§ EXERCISE BRIEF
All that is wanted is the exact text of the lines below from the one with "This screenshot has width=652, height=627." through the one with "Where should I", inclusive, minus any pictures.

§ GIVEN ENTRIES
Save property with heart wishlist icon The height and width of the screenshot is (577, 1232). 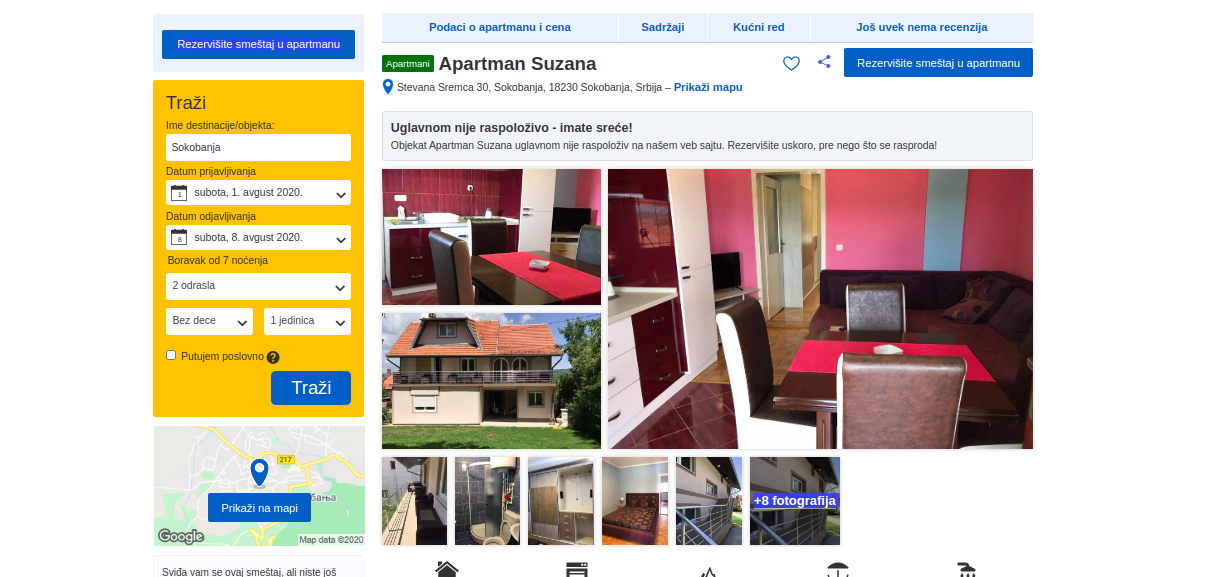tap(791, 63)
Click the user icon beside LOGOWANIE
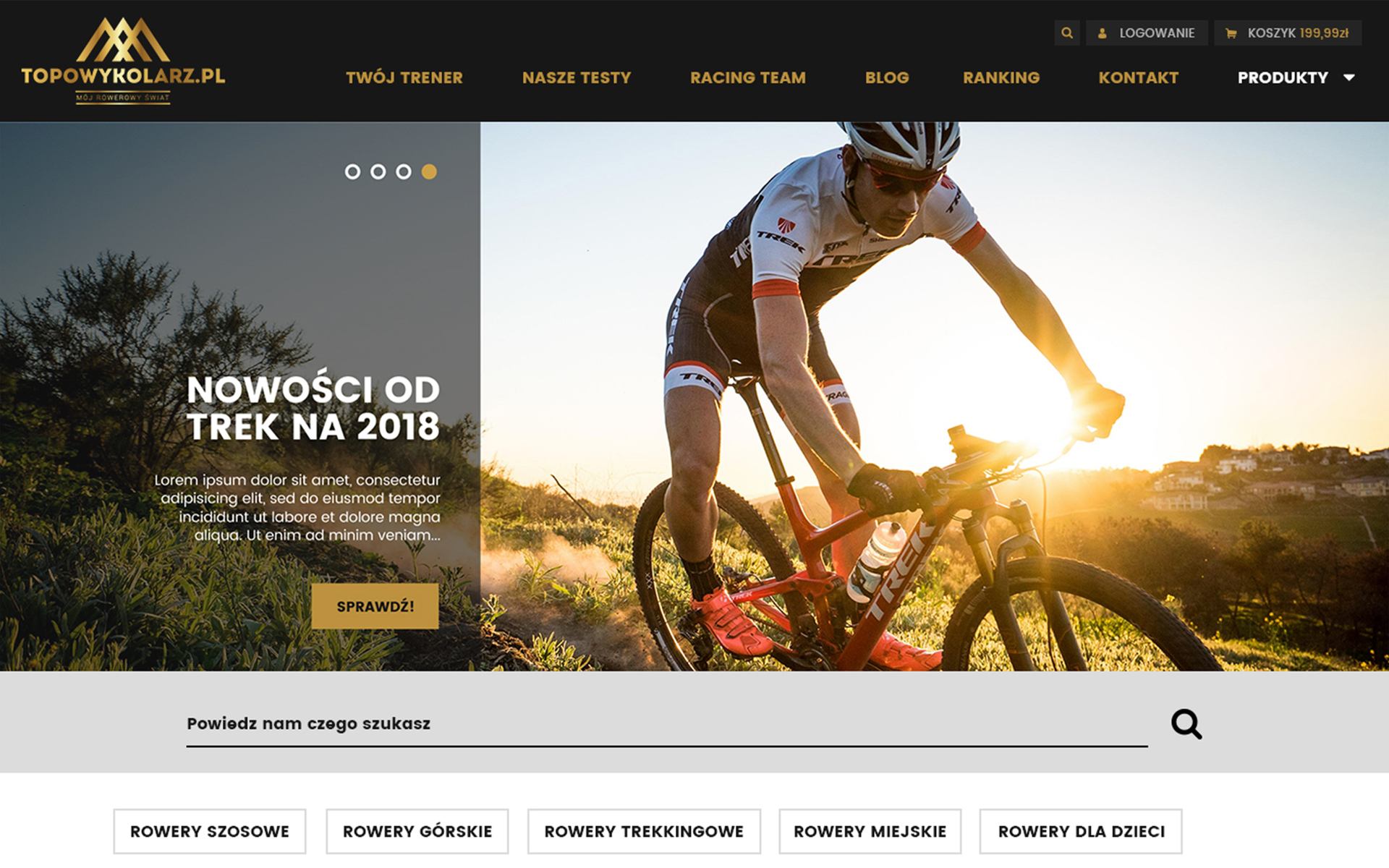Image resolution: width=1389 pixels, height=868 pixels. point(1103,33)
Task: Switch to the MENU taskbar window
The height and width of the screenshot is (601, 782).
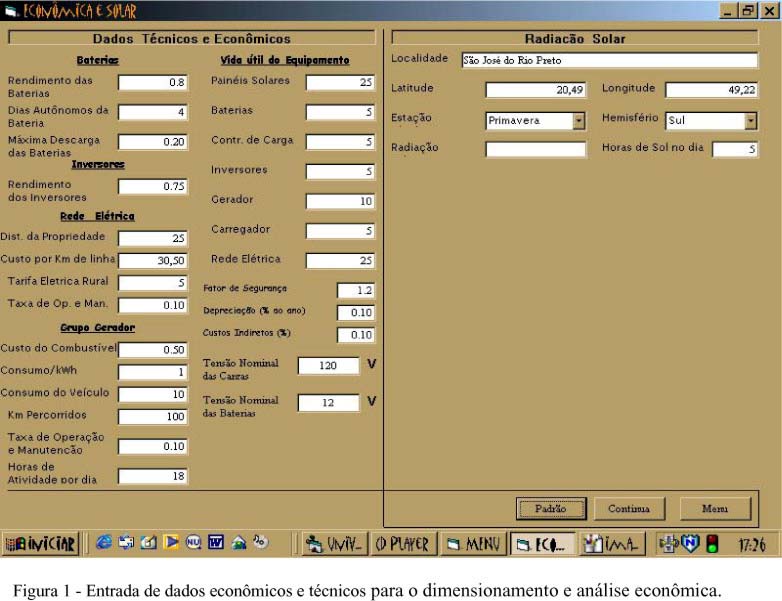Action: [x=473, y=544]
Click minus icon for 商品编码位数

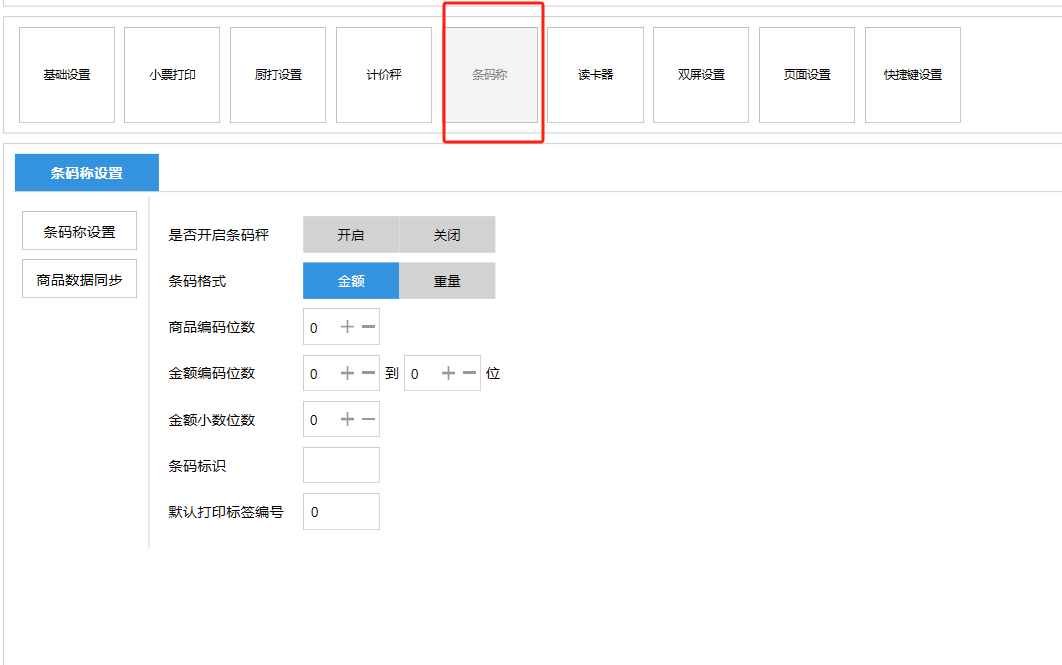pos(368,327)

...

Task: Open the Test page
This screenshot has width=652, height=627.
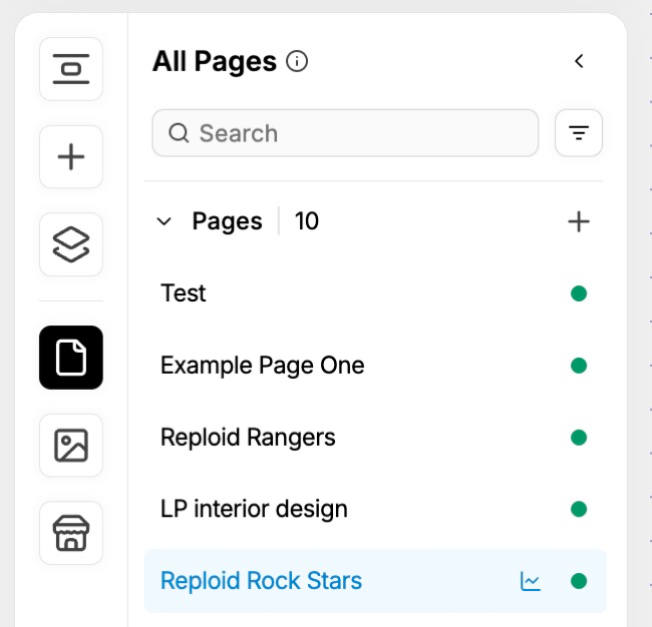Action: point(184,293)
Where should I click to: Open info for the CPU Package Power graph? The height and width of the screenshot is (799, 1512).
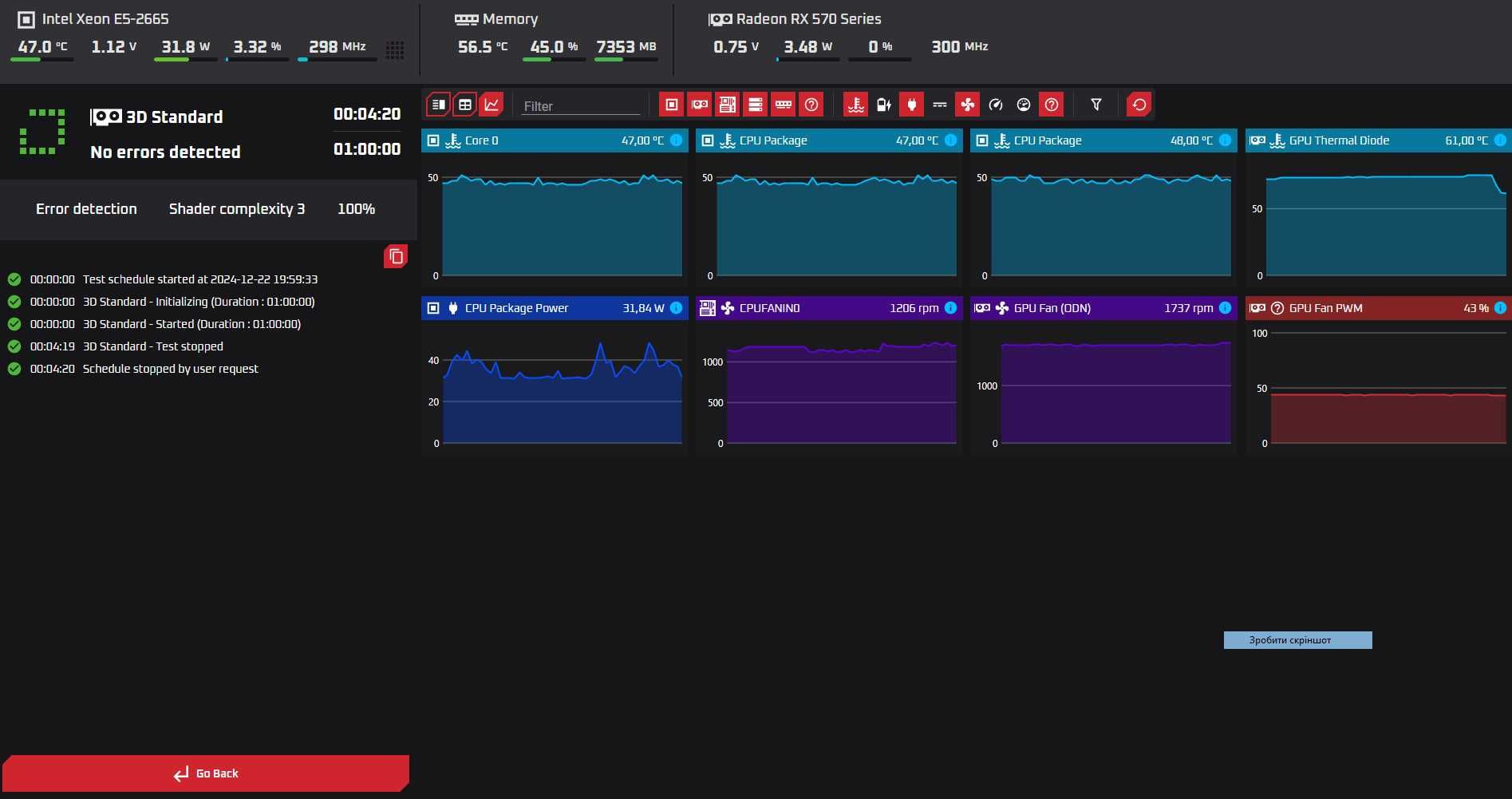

--

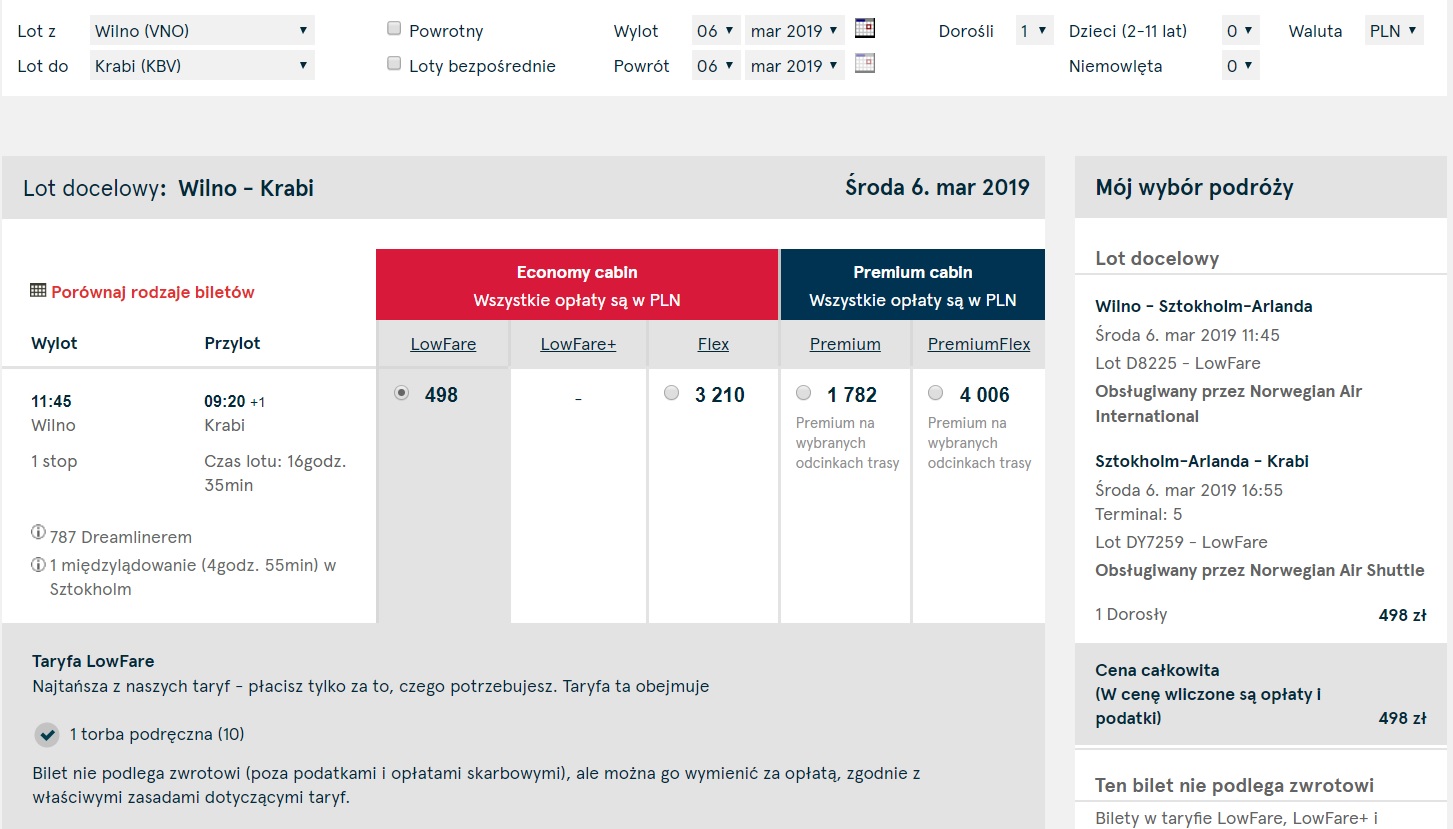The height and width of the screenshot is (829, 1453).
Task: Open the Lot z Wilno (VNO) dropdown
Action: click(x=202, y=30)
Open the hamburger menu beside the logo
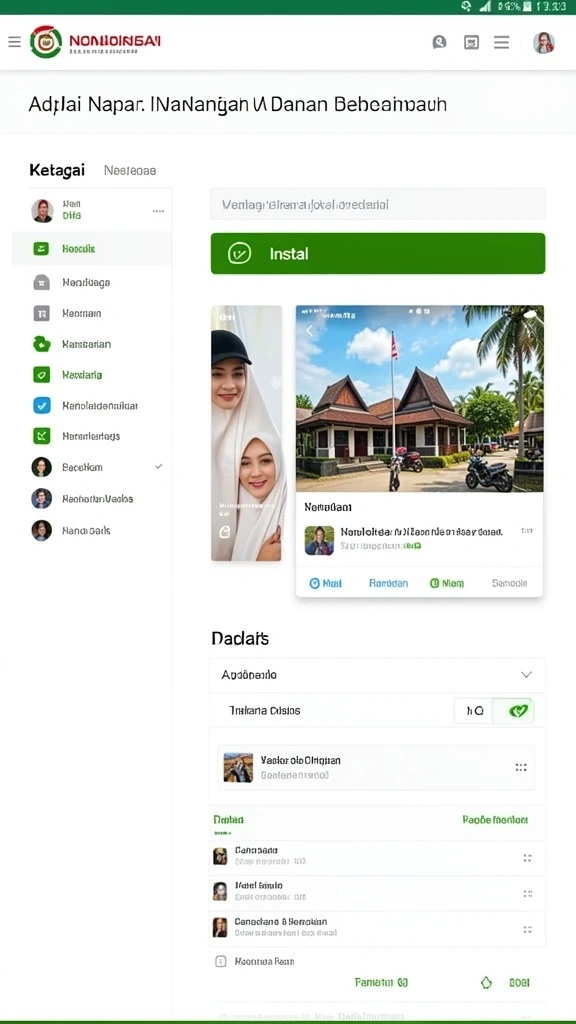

§ EXERCISE OUTPUT
This screenshot has width=652, height=627.
Action: point(184,293)
Where should I click to: Open info for the CPU Package Power graph? The height and width of the screenshot is (799, 1512).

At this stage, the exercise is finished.